La présentation de la réforme Dubé misait sur des mots avec lesquels il est difficile d’être en désaccord : efficacité et décentralisation. Mais au-delà des mots, où sont les mesures qui vont réellement en ce sens et qui règlent les problèmes constatés sur le terrain ? La création de l’agence Santé Québec sera, au contraire, une forme de centralisation. Remonter à Québec pour prendre certaines décisions risque souvent d’être encore moins efficace que dans les mégastructures actuelles que sont les CISSS. Imaginez des relations de travail à Québec lorsque l’on habite le Saguenay ou l’Abitibi ! Tout ça pour donner l’impression au gouvernement qu’un seul organisme peut tout contrôler. Si cette stratégie fonctionnait, la réforme Barrette aurait été un franc succès ! L’agence Santé Québec aura aussi comme effet collatéral d’éloigner la responsabilité des échecs de la cour du ministre. Ce dernier pourra en effet renvoyer les plaintes à l’agence.
Le leitmotiv de l’efficacité pourrait par ailleurs mener à des décisions qui manquent d’humanité. La mission de productivité de l’agence Santé Québec et la reddition de compte qui l’accompagnera vont se concentrer sur les statistiques de temps d’attente, ou sur le temps consacré à chaque traitement. Cette approche comptable n’aura pas le bien-être de la population et des employé-es du réseau comme priorité. Pour que le tableau de bord à Québec paraisse bien, on risque de donner moins de latitude à celles et ceux qui donnent les soins aux patientes et aux patients. On s’expose plutôt à chronométrer chaque tâche. Or, prendre la main d’une personne qui souffre n’est peut-être pas nécessaire ou important pour une ou un gestionnaire qui croit qu’un hôpital se gère comme une usine automobile, mais est essentiel pour lui donner un peu de dignité.
Vers de vraies solutions
La CSN estime qu’il n’est pas trop tard pour déclencher des états généraux sur la santé. Il faut réfléchir à ce que l’on veut comme système de santé, il faut identifier les solutions que l’on souhaite. C’est notre filet social qui est en jeu !

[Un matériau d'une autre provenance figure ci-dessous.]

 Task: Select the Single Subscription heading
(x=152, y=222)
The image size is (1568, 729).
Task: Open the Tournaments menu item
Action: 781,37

La santé et les services sociaux représentent près de la moitié des dépenses de l’État québécois. Le vieillissement de la population pourrait même accentuer cela. Ça mérite certainement que l’on revoie l’ensemble de l’œuvre pour s’assurer qu’il correspond à ce que les Québécoises et les Québécois veulent et que nous cessions de gaspiller collectivement des fonds publics qui vont aller grossir les profits du secteur privé. Le ministre Dubé a raison, il faut une réforme en profondeur.